Music was the main course, art installations at the event included live painting and Venice art walls.
The menu included barbecue, fried fish, Ethiopian and Jamaican fare, Caribbean burgers, Italian ices, falafel, ice cream … and no beer in sight.
Jazz Reggae Day 1Highlights: Snoop Dogg
Snoop Dogg Headlined the Jam Day, which also featured Aloe Blacc, The Internet , the Sarah Reich Tap Music Project, Georgia Anne Muldrow and Soulection's Andre Power.
The very upbeat singer/songwriter Aloe Blacc alternated between jazz and funk tunes, ska beats and folk. He danced the whole time he performed, even succeeding in getting the crowd up and doing a “Soul Train”-style dance even though the weather was hot and humid with temperatures reaching into the 90s.

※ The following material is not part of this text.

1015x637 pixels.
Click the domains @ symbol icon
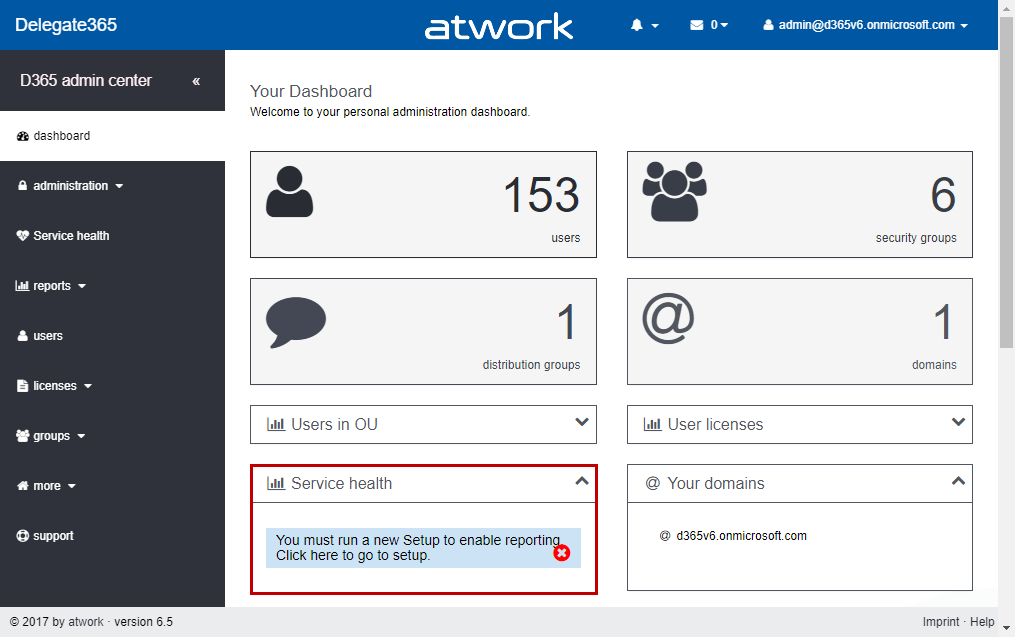(x=667, y=320)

Blacc spoke in between sets about meeting Dr. Dre, and how Dre was not impressed with his music. So he went back to create something better. It must have been good, since Dre now uses his Blacc's music in his commercials now. Blacc closed his set with a ska rendition of "California Dreaming."
Headliner and hip-hop renaissance rapper Snoop Dogg, a self-proclaimed toker, woke up the smoke- and jazz-infused crowd. Most of his set came from his recent album “Reincarnation,” which featured his reggae-inspired Snoop Lion persona.
Snoop asked if there where any mo***f****** stoners in the house. The crowd cheered. Because there were.
Breaking out in a little wiggle dance himself, he dedicated Jason Derulo's "Wiggle" to all “the sexy ladies in the house.”
Snoop told the crowd, ”UCLA – this ain't the last time you seen a bad guy like me, because if you want me to come back, I will.
"And the last thing I'm going to say is this: Smoke weed mother*****!!!"
Sounds like he means it.
Jazz Reggae Day 2
Highlights: Ky-Mani Marley and Black Uhuru
Black Uhuru rocked the reggae stage with a sexy backup dancer and got the audience dancing with "General Penitentiary"
The closing headliner of the festival was Ky-Mani Marley and his bass-heavy band. They played songs from his new album, some old-school jams, and a few tunes made famous by his legendary father Bob Marley.
During the set, Ky-Mani brought out his son KJ for a surprise performance with the voice of Bob Marley singing the intro. After that, father and son broke out in a rap tune with the younger Marley taking the lead and showing off the next musical generation from the famed family tree.
The celebration of reggae music, dancing and fun was a big success. The students from UCLA did a great job setting up the event and were all very professional.
EXTRA: From UCLA's blog a documentary on the history of Reggae music.
If you're a reggae fan, music history buff, or both, then you should definitely check out a 2002 BBC documentary called “Reggae: The Story Of Jamaican Music.” The film, presented in 3 parts, features some awesome archival footage and interviews with various reggae legends.
PART 1 The first part focuses on the early Ska period of the 1950s while highlighting the social/political history of Jamaican independence.
PART 2 The second part looks at roots reggae and the emergence of influential artists such as Bob Marley.
PART 3 The third and final part highlights the progression of reggae sounds in the 1980s up till today. The film is quite lengthy, running about 3 hours but it's well worth the watch!